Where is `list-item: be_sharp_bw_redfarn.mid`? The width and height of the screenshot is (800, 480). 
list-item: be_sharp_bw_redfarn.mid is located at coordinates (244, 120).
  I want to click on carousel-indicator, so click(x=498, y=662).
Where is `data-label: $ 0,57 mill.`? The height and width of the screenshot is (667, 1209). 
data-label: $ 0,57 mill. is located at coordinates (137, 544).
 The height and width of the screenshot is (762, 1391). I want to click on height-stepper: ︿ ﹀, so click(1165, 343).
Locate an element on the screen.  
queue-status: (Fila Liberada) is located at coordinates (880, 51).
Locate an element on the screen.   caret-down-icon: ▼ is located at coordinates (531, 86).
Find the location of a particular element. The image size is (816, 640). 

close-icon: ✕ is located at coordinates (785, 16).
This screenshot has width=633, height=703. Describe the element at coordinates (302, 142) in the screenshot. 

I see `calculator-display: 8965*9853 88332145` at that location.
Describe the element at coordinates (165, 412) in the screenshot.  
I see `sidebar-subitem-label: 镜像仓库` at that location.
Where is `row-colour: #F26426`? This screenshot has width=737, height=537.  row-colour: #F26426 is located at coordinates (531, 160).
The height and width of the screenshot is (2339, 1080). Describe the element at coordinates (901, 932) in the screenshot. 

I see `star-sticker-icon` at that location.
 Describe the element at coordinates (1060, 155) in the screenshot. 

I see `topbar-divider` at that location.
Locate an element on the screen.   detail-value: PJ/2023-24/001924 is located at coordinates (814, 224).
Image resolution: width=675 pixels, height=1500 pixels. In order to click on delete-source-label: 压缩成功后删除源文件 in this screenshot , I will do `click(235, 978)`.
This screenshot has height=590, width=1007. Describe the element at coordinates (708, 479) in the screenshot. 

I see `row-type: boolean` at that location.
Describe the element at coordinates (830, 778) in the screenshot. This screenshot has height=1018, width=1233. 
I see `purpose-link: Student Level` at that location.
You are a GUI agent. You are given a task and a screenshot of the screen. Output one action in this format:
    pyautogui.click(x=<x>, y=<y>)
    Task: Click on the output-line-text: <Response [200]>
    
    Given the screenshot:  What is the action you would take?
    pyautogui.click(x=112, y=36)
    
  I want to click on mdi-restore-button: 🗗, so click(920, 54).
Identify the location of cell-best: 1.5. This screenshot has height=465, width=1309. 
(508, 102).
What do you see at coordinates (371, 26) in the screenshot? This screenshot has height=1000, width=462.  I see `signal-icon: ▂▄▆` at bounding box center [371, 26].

**What to do**
Copy out every line above word for word.

**The completed task**
Where is `list-item: be_sharp_bw_redfarn.mid`? The width and height of the screenshot is (800, 480). 
list-item: be_sharp_bw_redfarn.mid is located at coordinates (244, 120).
  I want to click on carousel-indicator, so click(x=498, y=662).
Where is `data-label: $ 0,57 mill.`? The height and width of the screenshot is (667, 1209). 
data-label: $ 0,57 mill. is located at coordinates (137, 544).
 The height and width of the screenshot is (762, 1391). I want to click on height-stepper: ︿ ﹀, so click(1165, 343).
Locate an element on the screen.  
queue-status: (Fila Liberada) is located at coordinates (880, 51).
Locate an element on the screen.   caret-down-icon: ▼ is located at coordinates (531, 86).
Find the location of a particular element. The image size is (816, 640). 

close-icon: ✕ is located at coordinates (785, 16).
This screenshot has width=633, height=703. Describe the element at coordinates (302, 142) in the screenshot. 

I see `calculator-display: 8965*9853 88332145` at that location.
Describe the element at coordinates (165, 412) in the screenshot.  
I see `sidebar-subitem-label: 镜像仓库` at that location.
Where is `row-colour: #F26426`? This screenshot has width=737, height=537.  row-colour: #F26426 is located at coordinates (531, 160).
The height and width of the screenshot is (2339, 1080). Describe the element at coordinates (901, 932) in the screenshot. 

I see `star-sticker-icon` at that location.
 Describe the element at coordinates (1060, 155) in the screenshot. 

I see `topbar-divider` at that location.
Locate an element on the screen.   detail-value: PJ/2023-24/001924 is located at coordinates (814, 224).
Image resolution: width=675 pixels, height=1500 pixels. In order to click on delete-source-label: 压缩成功后删除源文件 in this screenshot , I will do `click(235, 978)`.
This screenshot has height=590, width=1007. Describe the element at coordinates (708, 479) in the screenshot. 

I see `row-type: boolean` at that location.
Describe the element at coordinates (830, 778) in the screenshot. This screenshot has height=1018, width=1233. 
I see `purpose-link: Student Level` at that location.
You are a GUI agent. You are given a task and a screenshot of the screen. Output one action in this format:
    pyautogui.click(x=<x>, y=<y>)
    Task: Click on the output-line-text: <Response [200]>
    
    Given the screenshot:  What is the action you would take?
    pyautogui.click(x=112, y=36)
    
  I want to click on mdi-restore-button: 🗗, so click(920, 54).
Identify the location of cell-best: 1.5. This screenshot has height=465, width=1309. 
(508, 102).
What do you see at coordinates (371, 26) in the screenshot? This screenshot has height=1000, width=462.  I see `signal-icon: ▂▄▆` at bounding box center [371, 26].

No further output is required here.